-- BEGIN --

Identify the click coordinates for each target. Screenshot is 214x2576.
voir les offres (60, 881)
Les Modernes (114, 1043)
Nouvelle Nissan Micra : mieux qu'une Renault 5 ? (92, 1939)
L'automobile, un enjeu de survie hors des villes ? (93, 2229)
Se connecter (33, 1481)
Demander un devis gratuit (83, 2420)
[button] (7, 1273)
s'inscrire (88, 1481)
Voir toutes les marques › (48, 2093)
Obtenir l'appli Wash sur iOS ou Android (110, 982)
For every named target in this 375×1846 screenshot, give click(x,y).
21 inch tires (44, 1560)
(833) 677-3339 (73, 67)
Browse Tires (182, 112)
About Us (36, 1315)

-- END --
-- BEGIN --

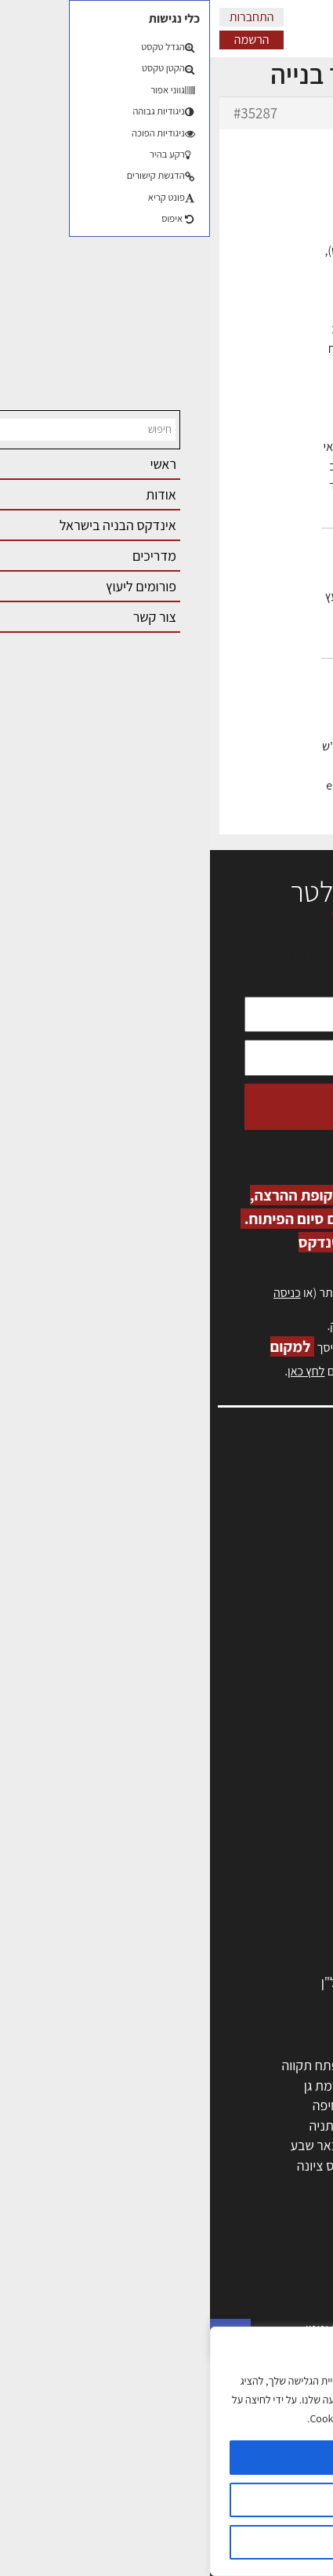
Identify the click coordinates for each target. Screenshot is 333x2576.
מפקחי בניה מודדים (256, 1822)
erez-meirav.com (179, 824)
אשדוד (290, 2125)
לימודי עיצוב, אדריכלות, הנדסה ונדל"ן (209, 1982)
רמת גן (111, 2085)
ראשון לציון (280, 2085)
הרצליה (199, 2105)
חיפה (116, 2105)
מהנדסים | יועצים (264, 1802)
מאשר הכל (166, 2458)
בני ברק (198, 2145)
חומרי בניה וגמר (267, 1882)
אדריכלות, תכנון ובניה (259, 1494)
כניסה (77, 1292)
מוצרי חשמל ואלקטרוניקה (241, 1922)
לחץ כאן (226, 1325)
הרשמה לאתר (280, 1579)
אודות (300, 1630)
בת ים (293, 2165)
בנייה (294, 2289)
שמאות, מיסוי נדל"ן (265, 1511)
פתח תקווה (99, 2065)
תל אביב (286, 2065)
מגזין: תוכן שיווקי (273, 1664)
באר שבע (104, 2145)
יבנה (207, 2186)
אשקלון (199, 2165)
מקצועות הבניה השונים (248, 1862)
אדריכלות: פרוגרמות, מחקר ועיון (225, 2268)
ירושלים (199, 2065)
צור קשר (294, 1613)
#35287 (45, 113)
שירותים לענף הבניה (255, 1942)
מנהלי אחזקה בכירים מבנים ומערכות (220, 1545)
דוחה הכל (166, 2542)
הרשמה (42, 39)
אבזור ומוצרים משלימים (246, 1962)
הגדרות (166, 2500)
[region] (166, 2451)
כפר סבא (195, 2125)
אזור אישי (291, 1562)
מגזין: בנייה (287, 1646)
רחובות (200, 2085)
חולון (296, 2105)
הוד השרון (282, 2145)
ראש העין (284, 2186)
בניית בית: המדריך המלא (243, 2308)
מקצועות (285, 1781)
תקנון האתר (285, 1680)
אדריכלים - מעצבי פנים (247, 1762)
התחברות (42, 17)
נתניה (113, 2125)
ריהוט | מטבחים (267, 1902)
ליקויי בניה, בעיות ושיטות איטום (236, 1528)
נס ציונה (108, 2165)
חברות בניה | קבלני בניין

-- END --

*Given request*: Turn the listing lines into a JSON list of strings, one string per line and no blank lines. Begin at the line that contains "Obtenir l'appli Wash" and stop after the line that contains "Browse Tires (182, 112)".

*Complete answer*:
[
  "Obtenir l'appli Wash sur iOS ou Android (110, 982)",
  "For every named target in this 375×1846 screenshot, give click(x,y).",
  "21 inch tires (44, 1560)",
  "(833) 677-3339 (73, 67)",
  "Browse Tires (182, 112)"
]